*Quoted text*

begin

# CO2 concern



## Amie (Sep 15, 2010)

I have set up a CO2 DIY system in my 10gal planted tank. I set it up last night. I did not put a diffuser on the end of the tubing but instead put the tubing into the filter so that the output for the filter would act like the diffuser. I checked the ph level last night before putting it in. It was 7.2. This morning when I checked the ph it was 6.6. I decided to move the tubing from the filter to just a random place in the tank. My understanding is that the smaller the bubbles coming from the CO2 the more CO2 that actually gets trapped in the tank so I figured doing this might up the ph a little more then what it is now because it won't be trapping so much of the CO2. I'm concerned for the fish (mostly fry) in the tank that the ph drop might be too much for them. What do you recommended? Should I take the CO2 out or just watch or what should I do? I want the plants to grow better but not at the cost of my fish.


----------



## mk4gti (Jun 15, 2010)

Amie, you have a small tank with low light, low maintence plants in it. Your really causing yourself more problems then you are doing good with your DIY set up.


----------



## James0816 (Jun 19, 2009)

How so? 

pH of 6.6 is just fine actually.


----------



## WhiteGloveAquatics (Sep 3, 2009)

Yep, 6.6 is a great number.


----------



## susankat (Nov 15, 2008)

The ph drops from co2 doesn't affect the fish like a ph swing from water changes and such. Your fine.

At night I would leave the diy co2 running but maybe add an airstone to help outgas some of it. then remove it before turning your lights on.

end

*Written problem 1*
Print the part of the records that opens with the line containing "Image resolution: width=640" and closes with the line containing "Expand the Free". Leave the pictures out.

*Provided data*
begin

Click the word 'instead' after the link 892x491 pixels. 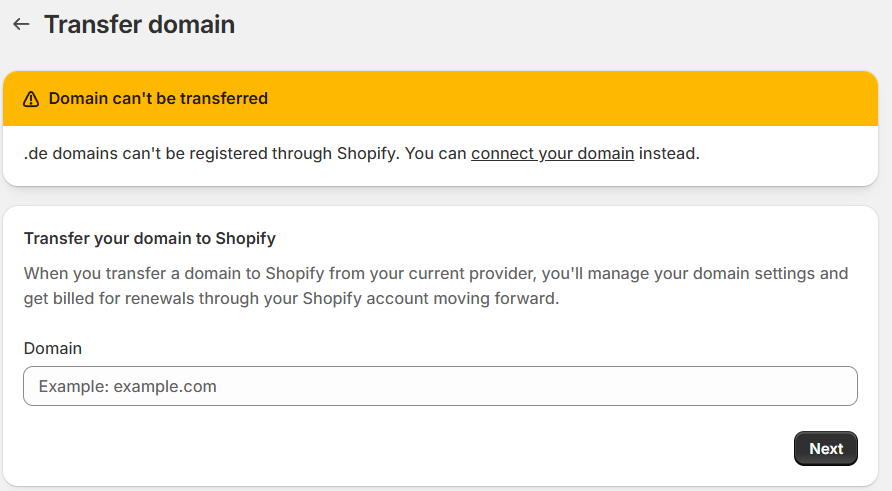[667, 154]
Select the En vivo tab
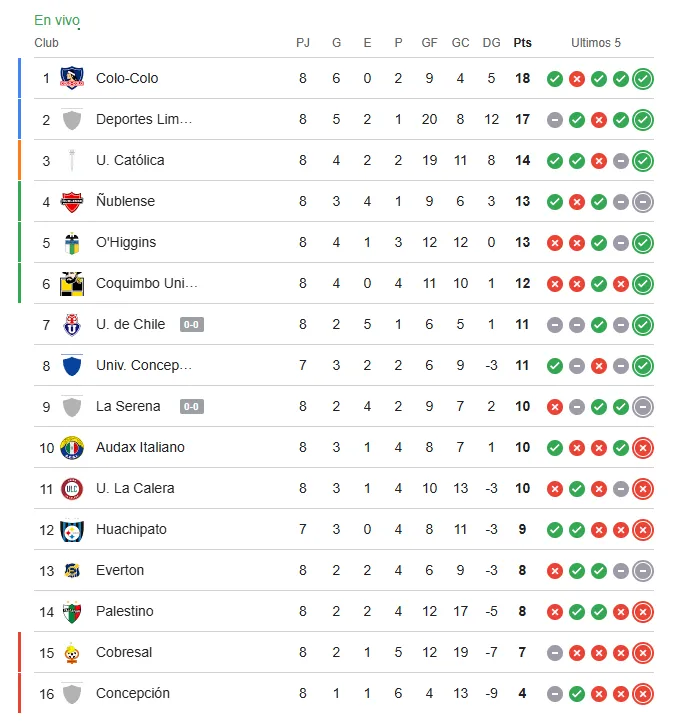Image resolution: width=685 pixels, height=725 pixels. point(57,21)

end
begin

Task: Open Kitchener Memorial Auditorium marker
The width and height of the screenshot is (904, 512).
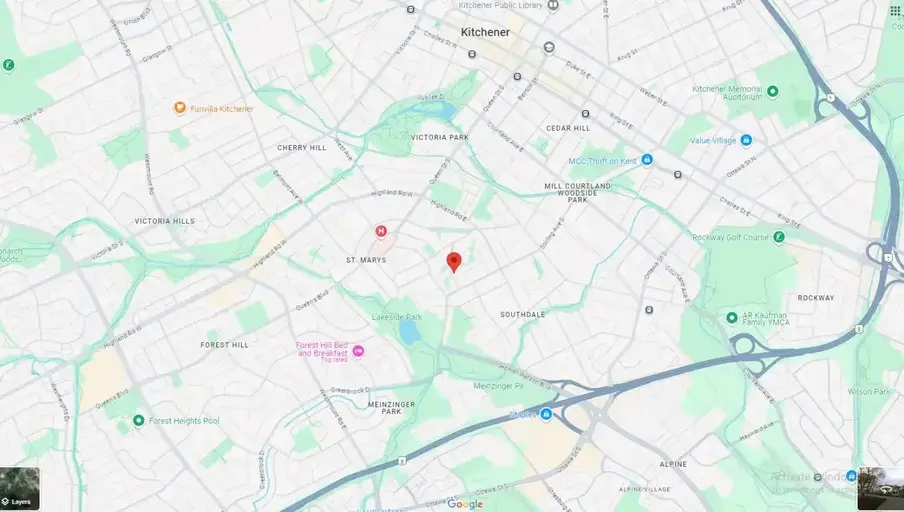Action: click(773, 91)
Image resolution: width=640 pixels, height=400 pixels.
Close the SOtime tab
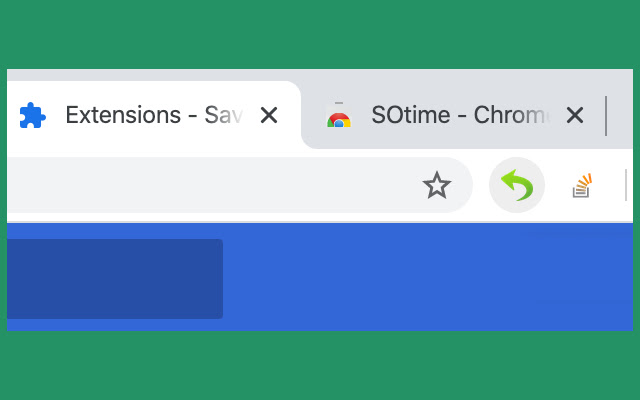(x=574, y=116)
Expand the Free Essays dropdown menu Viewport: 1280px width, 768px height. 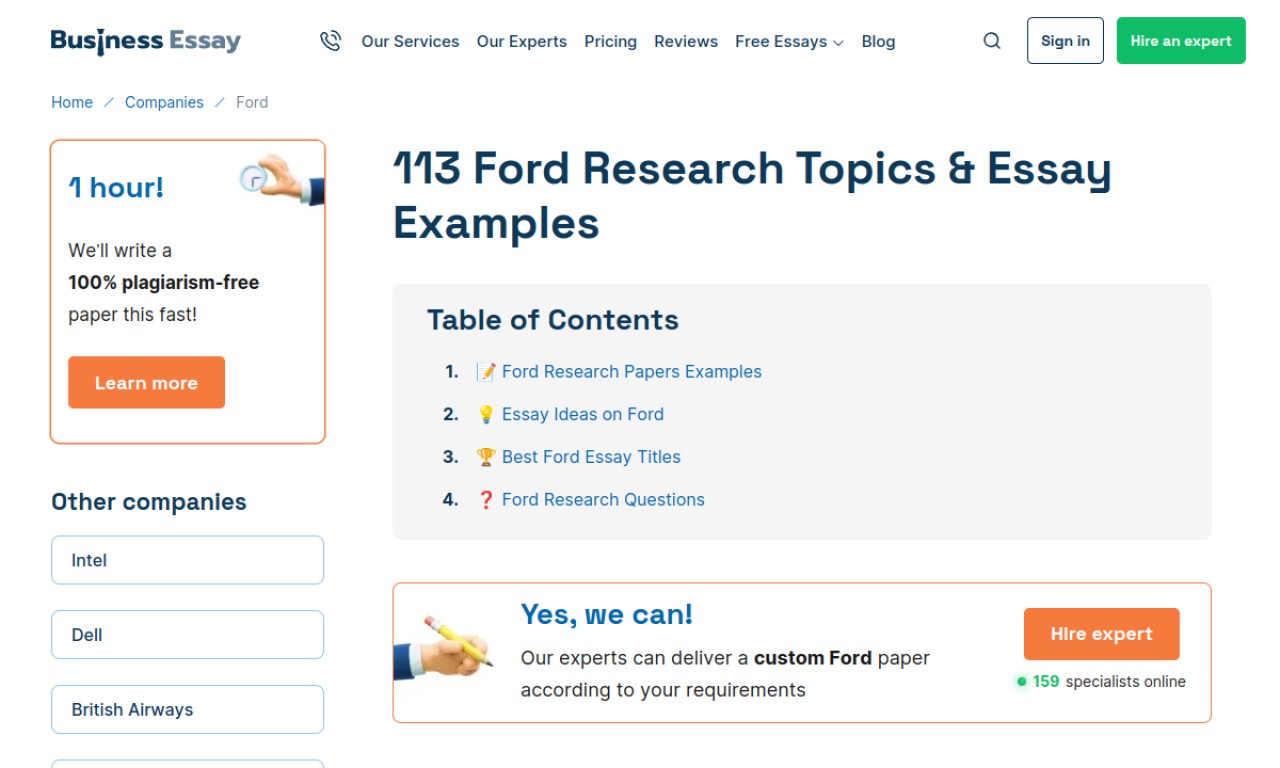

end
begin

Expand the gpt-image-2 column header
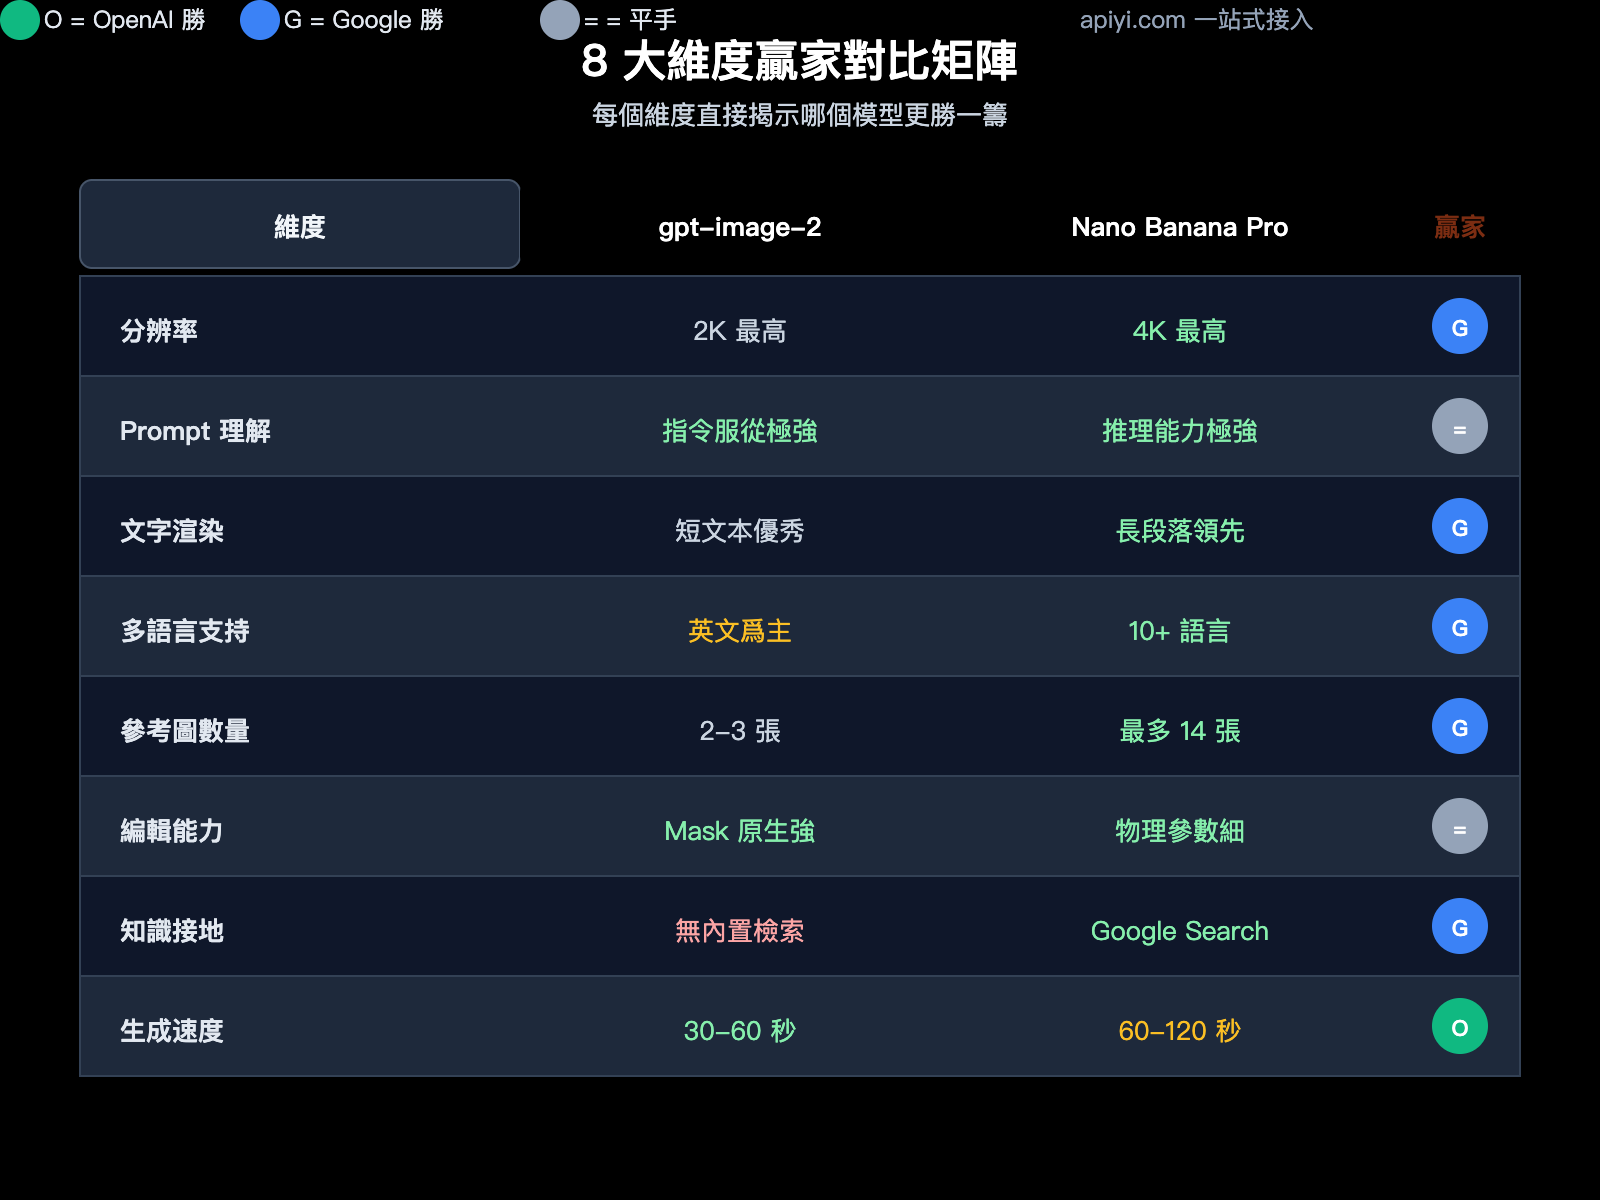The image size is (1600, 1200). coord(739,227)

end

*Written problem 2*
Write out the part of the CO2 thread that opens with the words containing "## susankat (Nov" and closes with "your lights on.", replacing "airstone" with "bubbler".

*Exercise response 1*
Image resolution: width=640 pixels, height=400 pixels.
Close the SOtime tab
(x=574, y=116)
Expand the Free Essays dropdown menu Viewport: 1280px width, 768px height. 

*Exercise response 2*
## susankat (Nov 15, 2008)

The ph drops from co2 doesn't affect the fish like a ph swing from water changes and such. Your fine.

At night I would leave the diy co2 running but maybe add an bubbler to help outgas some of it. then remove it before turning your lights on.